Two researchers in the College of Arts and Sciences at Indiana University Bloomington are the recipients of a $457,000 National Science Foundation grant to lead a groundbreaking project that will make it easier to study how the German language has evolved over the past 900 years.
Christopher Sapp, Professor of Germanic Linguistics and Philology, and Rex Sprouse, Professor of Second Language Studies, are leading the project, the Indiana Parsed Corpus of Historical High German, which will create a 1.4-million-word collection of historical German texts, dating from 1050 to 1950, that can be analyzed for changes in grammar and word order over time.
This collection of texts—known as a corpus—will be freely available online for scholars, students, and language enthusiasts to explore. The texts range from chronicles and religious pamphlets, to travel narratives and literary works. And while many similar projects exist for other European languages, there is currently no such resource for High German, which includes central and southern dialects as well as modern Standard German. This project aims to fill that gap and open new possibilities for studying how the language has developed.
Understanding language structure and why it matters
Studying how German sentence patterns have shifted from the Middle Ages to today can shed light on how languages evolve, revealing patterns of change that may apply to other languages like English or French. By understanding these shifts, researchers can trace how societal, cultural, and linguistic factors influence the way we communicate, which has implications for everything from language teaching to preserving linguistic diversity. This knowledge helps people appreciate the dynamic nature of language and how it connects to identity, history, and culture across time.
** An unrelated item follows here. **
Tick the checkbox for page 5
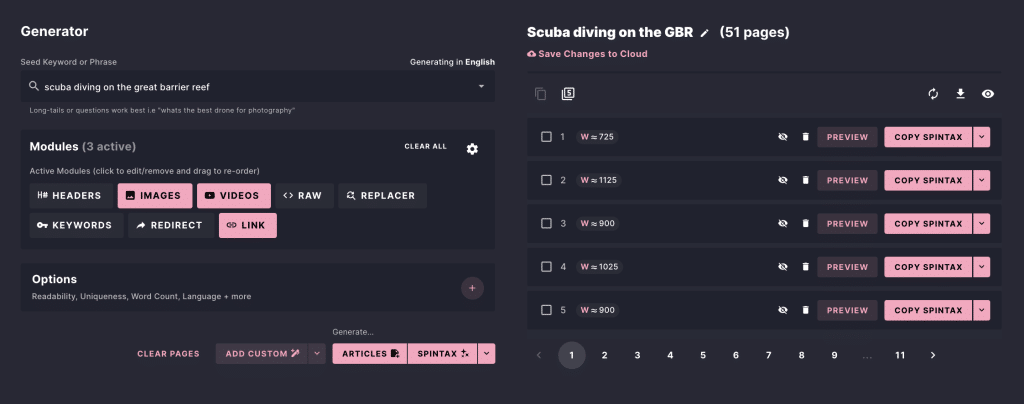pos(546,310)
Linguistics, which is the scientific study of language, includes many branches that focus on different aspects of how languages are used and how they change. One of these branches is syntax, which looks at how words are arranged to form sentences, and how different parts of sentences relate to each other. The Indiana Parsed Corpus will provide an unprecedented opportunity to study how these sentence structures have changed in German over a nearly 1,000-year timeframe.
The texts in the corpus will be also annotated—that is, categorized and labeled—to show different grammatical features, such as the types of clauses, phrases, and the roles that different words play in sentences. This will help researchers explore how German sentence patterns have shifted from the Middle Ages to the modern day.
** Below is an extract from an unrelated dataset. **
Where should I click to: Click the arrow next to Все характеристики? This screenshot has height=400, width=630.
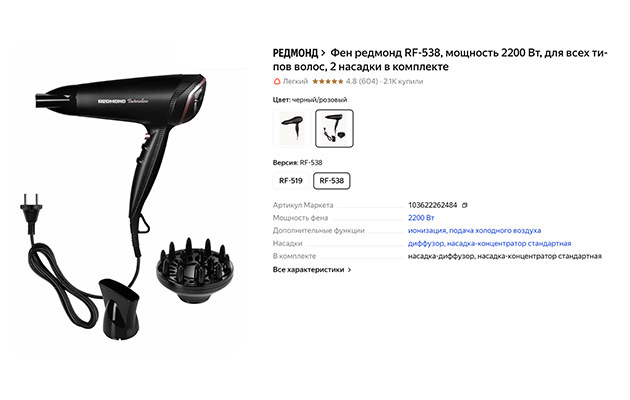pyautogui.click(x=349, y=270)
“Our hope is the Indiana Parsed Corpus of Historical High German will leave a lasting legacy in the study of Germanic linguistics,” said Professor Sapp. “By offering a detailed, accessible database of historical texts, the project will provide scholars with a resource that will fuel research and new insights for years to come. This is a significant step forward for anyone interested in the history of the German language, its dialects, its relationships to neighboring languages, and how languages evolve over time.”
Building the corpus
The project team has selected 165 texts from the central and southern German-speaking regions and developed a computer program to create basic sentence structures. However, computers can’t fully capture all the nuances of language. Therefore, the research team—comprising the professors, postdoctoral scholar Elliott Evans (Ph.D. 2019), researcher Daniel Dakota (Ph.D. 2018), and College graduate students—will spend the next phase of the project manually checking and correcting each sentence to make sure everything is accurate.
This process of correction and review is essential because it ensures the reliability of the data for anyone who uses it in future research. As the texts are reviewed and corrected, the corpus is released in batches on the project’s website, along with tools that allow users to search the texts and visualize the data. To date, 55 of the texts are completely annotated and published to the website.
Another key goal of the Indiana Parsed Corpus of Historical High German is to make it easier for a wide range of people—including students and researchers with limited resources—to access and study the history of the German language.
The corpus will also help train the next generation of linguists. The project team includes a postdoctoral researcher and several graduate students who are gaining hands-on experience in language research, annotation, and leadership. Additionally, the project will host a summer Research Experience for Undergraduates, giving younger students in the College the opportunity to get involved in research.
Public Engagement and Impacts
The project will feature outreach efforts that focus on local German high school teachers. The research team will offer workshops to help teachers create lessons using the tools developed for the corpus. These lessons will introduce high school students to the ways linguists study language change, and how they can use digital tools to explore language history.
Beyond its academic significance, this project will also help demystify the study of language for the general public. The research team plans to give public talks about the project, where they will discuss how technology is used to study historical languages and why understanding language change is important. By sharing their tools and findings, they hope to spark greater public interest in both the German language and the broader field of linguistics.